> **Exercise aim**: Only one span of the listing below should come back. It runs from the line with "Task: Collapse the Sieć menu section" through the line with "Activate the Text tool", and each of its lines must be reproduced exactly.

> **Input**:
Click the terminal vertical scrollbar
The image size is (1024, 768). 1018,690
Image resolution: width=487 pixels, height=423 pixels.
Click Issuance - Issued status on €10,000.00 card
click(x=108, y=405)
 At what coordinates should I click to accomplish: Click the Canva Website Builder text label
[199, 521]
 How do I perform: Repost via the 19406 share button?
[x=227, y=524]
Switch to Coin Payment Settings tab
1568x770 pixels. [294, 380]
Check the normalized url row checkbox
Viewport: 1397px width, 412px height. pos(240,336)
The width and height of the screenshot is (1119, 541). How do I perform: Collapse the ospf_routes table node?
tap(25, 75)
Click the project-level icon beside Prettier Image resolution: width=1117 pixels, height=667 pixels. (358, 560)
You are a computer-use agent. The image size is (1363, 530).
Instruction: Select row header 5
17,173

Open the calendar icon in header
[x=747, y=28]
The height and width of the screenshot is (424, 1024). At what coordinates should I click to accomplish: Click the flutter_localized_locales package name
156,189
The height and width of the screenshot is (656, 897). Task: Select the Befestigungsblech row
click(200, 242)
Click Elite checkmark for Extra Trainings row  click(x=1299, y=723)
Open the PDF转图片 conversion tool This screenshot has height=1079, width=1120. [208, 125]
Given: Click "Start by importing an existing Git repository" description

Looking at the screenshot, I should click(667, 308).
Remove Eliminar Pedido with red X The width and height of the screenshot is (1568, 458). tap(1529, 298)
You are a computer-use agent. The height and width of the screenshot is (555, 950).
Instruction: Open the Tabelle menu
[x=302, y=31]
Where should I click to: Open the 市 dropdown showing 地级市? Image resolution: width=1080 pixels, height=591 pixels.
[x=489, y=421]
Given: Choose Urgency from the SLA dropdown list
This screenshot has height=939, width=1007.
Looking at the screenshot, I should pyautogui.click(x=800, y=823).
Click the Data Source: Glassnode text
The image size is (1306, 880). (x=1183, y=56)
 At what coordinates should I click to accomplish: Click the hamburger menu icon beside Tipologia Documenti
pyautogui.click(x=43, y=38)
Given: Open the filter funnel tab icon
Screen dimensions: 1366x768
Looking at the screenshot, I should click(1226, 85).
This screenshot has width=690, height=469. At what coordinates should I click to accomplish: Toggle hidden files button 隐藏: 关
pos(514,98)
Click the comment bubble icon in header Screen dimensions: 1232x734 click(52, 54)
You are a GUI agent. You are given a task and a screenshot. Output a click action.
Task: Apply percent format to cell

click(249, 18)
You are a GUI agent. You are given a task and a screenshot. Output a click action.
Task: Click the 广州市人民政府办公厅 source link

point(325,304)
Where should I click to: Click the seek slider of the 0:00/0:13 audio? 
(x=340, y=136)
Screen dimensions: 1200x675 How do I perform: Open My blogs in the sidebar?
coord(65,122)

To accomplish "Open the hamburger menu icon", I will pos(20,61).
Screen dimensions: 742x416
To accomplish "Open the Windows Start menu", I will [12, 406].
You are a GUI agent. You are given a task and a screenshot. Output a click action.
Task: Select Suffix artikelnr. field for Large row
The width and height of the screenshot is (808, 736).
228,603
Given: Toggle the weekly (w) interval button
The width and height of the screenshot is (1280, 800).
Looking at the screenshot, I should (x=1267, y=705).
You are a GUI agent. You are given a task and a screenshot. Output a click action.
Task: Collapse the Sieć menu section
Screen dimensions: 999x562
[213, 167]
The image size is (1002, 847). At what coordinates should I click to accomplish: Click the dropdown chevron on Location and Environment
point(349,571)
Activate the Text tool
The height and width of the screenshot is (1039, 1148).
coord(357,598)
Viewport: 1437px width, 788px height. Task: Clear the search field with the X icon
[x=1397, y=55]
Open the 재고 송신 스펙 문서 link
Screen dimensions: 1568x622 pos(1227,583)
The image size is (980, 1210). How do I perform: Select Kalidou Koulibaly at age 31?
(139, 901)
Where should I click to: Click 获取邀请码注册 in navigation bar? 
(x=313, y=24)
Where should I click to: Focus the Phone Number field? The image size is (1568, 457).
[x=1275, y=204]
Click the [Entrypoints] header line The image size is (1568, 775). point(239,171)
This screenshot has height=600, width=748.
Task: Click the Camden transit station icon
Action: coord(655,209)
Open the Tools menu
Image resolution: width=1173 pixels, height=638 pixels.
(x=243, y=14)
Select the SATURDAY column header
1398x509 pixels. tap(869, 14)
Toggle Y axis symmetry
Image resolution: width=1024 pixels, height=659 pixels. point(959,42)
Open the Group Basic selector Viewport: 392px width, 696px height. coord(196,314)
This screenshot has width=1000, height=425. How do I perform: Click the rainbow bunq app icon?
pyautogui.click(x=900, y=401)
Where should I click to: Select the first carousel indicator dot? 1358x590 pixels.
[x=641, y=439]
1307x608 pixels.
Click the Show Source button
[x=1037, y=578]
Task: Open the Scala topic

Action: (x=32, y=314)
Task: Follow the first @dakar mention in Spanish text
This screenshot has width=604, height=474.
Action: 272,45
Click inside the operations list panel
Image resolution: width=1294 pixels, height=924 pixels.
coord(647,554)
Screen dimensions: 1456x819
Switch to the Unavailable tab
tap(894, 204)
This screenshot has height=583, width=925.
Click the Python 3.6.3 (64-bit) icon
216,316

> **Written response**:
Task: Collapse the Sieć menu section
Screen dimensions: 999x562
[213, 167]
The image size is (1002, 847). At what coordinates should I click to accomplish: Click the dropdown chevron on Location and Environment
point(349,571)
Activate the Text tool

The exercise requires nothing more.